Word for word, restate each of the entries below, and drop every picture.

▸ **Exercise input**:

+++

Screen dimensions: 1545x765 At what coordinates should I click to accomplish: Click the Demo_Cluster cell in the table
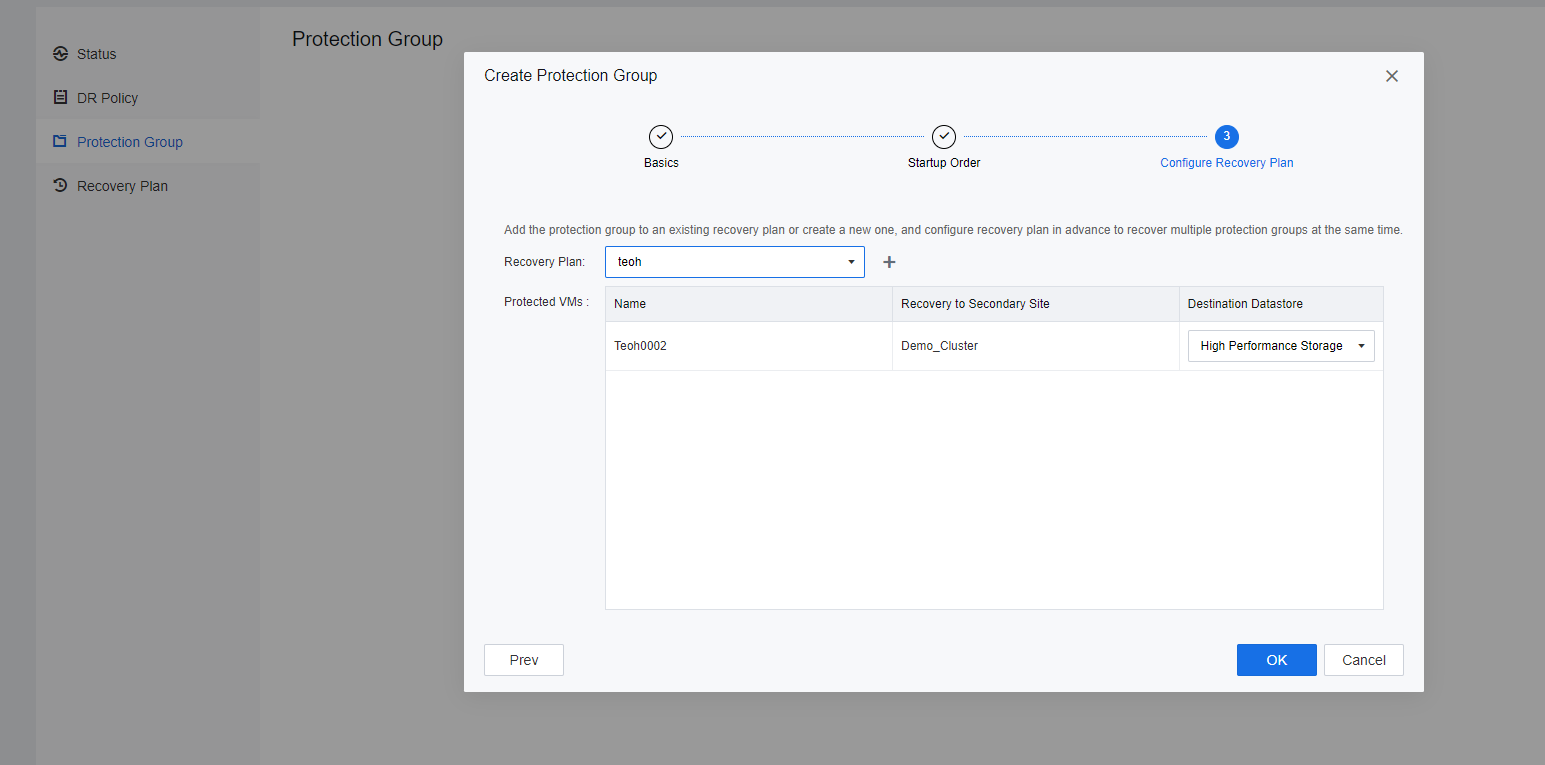939,346
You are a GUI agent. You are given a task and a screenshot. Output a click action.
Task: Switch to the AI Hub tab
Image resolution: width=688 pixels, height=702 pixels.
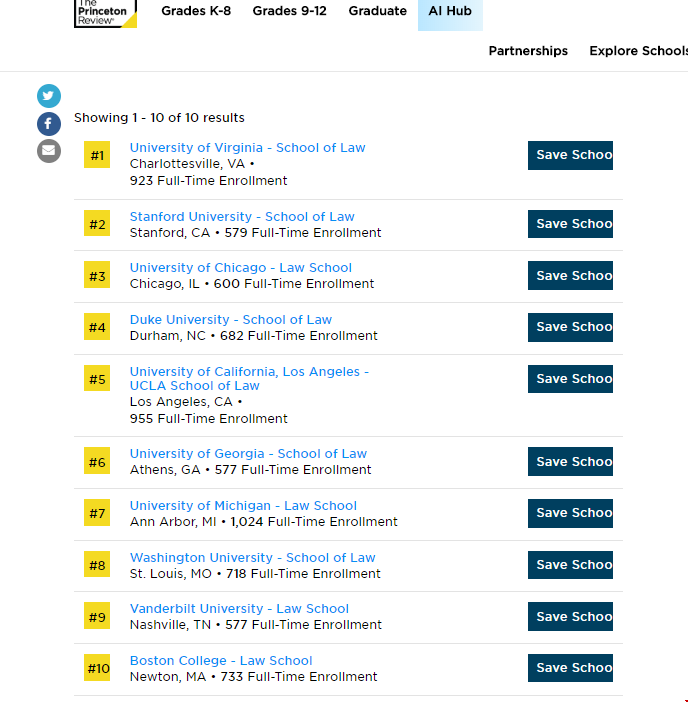point(450,11)
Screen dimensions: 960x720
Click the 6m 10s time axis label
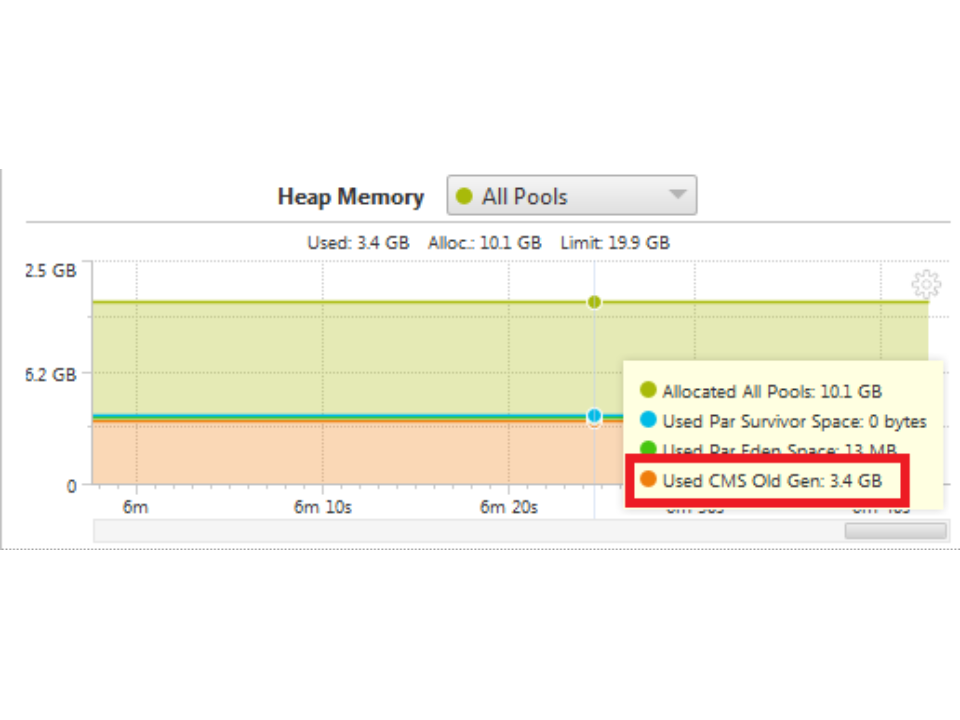(x=322, y=507)
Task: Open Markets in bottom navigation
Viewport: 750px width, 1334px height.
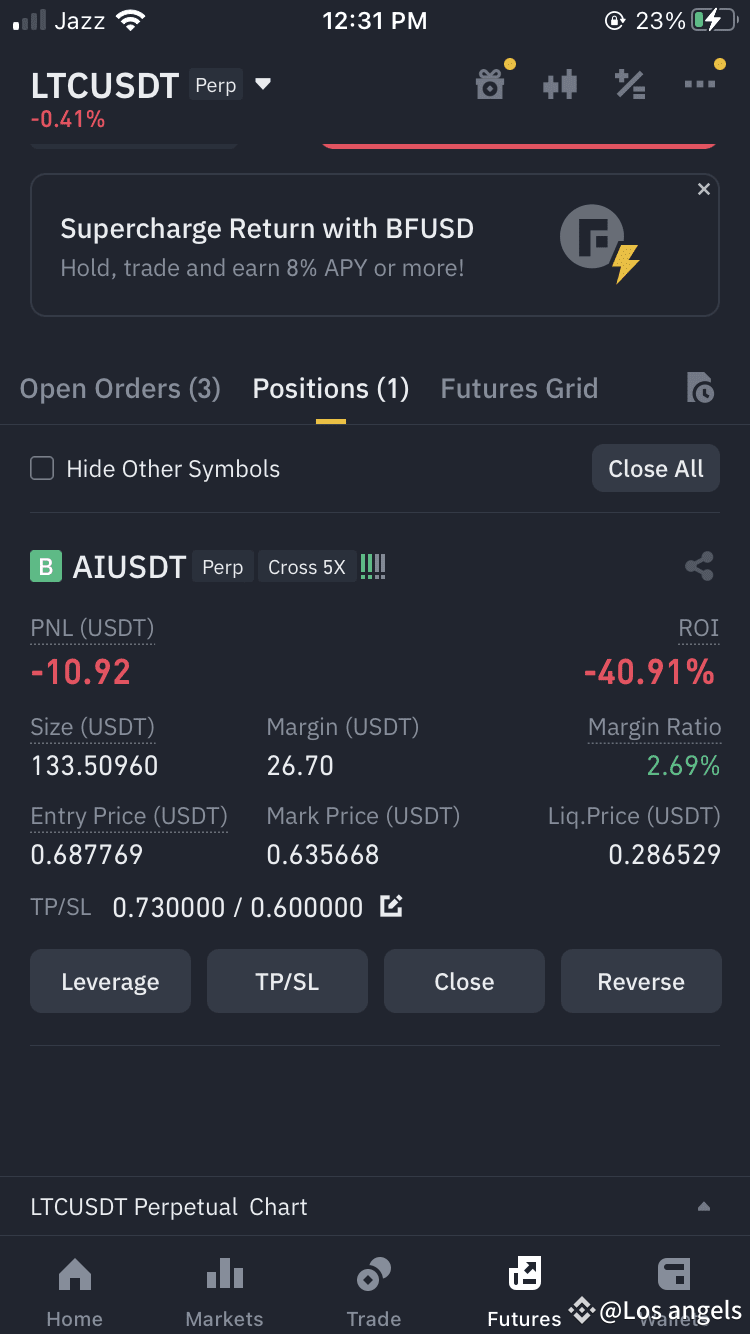Action: click(225, 1292)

+++

▸ **Answer to this exercise**:
Screen dimensions: 1545x765 At what coordinates should I click to accomplish: Click the Demo_Cluster cell in the table
939,346
You are a GUI agent. You are given a task and a screenshot. Output a click action.
Task: Switch to the AI Hub tab
Image resolution: width=688 pixels, height=702 pixels.
point(450,11)
Screen dimensions: 960x720
Click the 6m 10s time axis label
(x=322, y=507)
Task: Open Markets in bottom navigation
Viewport: 750px width, 1334px height.
Action: click(225, 1292)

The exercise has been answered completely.